PROBLEM TO SOLVE:
A line qualifies if it holds the string "computer". Copy every qualifying line from the records.

● ● ● ● ●

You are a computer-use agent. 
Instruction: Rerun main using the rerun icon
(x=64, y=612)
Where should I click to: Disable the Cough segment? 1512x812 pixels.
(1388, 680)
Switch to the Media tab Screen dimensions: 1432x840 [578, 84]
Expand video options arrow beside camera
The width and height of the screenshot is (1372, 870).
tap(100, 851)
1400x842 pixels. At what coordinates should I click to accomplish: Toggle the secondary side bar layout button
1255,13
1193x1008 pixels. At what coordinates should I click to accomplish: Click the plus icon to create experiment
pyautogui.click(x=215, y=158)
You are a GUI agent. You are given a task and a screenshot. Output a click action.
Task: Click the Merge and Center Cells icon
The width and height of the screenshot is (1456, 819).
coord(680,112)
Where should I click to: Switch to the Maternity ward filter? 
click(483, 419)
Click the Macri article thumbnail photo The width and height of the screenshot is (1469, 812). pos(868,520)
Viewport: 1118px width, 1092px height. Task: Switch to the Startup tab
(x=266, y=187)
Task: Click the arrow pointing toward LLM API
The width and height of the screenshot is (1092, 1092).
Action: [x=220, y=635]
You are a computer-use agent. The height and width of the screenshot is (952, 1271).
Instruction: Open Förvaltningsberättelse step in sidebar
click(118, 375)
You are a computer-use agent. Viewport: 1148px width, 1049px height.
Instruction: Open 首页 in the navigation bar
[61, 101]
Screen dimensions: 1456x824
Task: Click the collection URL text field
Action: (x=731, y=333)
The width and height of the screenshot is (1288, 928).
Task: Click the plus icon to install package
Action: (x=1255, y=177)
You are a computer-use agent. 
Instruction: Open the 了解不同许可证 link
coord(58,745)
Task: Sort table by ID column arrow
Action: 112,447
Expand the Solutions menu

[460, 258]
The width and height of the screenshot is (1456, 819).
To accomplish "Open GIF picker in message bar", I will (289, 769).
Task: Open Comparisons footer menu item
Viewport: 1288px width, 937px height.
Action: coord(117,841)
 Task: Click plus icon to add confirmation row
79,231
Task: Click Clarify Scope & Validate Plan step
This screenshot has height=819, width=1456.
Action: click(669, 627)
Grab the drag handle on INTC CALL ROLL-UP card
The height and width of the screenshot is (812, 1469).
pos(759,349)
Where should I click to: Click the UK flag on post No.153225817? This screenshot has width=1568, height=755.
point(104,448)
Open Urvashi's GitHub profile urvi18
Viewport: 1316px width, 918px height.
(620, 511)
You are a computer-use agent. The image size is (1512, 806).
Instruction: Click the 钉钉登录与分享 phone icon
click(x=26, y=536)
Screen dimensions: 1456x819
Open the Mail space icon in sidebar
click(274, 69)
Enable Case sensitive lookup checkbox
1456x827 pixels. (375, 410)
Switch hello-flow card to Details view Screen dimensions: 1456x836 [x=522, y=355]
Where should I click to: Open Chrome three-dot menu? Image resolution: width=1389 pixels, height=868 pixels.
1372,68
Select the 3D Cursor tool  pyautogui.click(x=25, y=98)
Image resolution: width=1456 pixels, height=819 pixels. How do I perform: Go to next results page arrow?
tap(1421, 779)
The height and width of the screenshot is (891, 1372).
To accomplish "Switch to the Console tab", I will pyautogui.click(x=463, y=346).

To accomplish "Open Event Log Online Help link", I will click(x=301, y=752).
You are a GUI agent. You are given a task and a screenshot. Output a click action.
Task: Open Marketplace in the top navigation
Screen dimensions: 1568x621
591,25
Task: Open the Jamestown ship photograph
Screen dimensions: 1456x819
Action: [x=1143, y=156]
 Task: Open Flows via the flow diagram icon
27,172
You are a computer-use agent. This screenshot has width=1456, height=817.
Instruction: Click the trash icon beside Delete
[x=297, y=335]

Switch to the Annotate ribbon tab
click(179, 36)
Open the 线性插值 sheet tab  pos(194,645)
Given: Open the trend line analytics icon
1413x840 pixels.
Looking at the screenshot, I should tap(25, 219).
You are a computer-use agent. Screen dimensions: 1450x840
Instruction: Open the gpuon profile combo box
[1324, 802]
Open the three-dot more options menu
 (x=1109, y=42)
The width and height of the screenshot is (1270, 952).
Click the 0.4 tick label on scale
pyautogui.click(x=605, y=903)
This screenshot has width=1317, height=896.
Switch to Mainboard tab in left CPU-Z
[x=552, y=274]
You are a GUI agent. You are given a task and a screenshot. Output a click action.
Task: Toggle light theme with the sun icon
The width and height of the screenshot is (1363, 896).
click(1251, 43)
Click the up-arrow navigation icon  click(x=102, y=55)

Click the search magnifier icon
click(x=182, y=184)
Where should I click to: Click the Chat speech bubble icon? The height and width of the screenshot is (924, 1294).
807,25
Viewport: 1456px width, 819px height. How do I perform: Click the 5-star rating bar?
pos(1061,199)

● ● ● ● ●

WRITTEN SOLUTION:
You are a computer-use agent. 
You are a computer-use agent. The height and width of the screenshot is (952, 1271).
You are a computer-use agent. Viewport: 1148px width, 1049px height.
You are a computer-use agent. 
You are a computer-use agent. The image size is (1512, 806).
You are a computer-use agent. This screenshot has width=1456, height=817.
You are a computer-use agent. Screen dimensions: 1450x840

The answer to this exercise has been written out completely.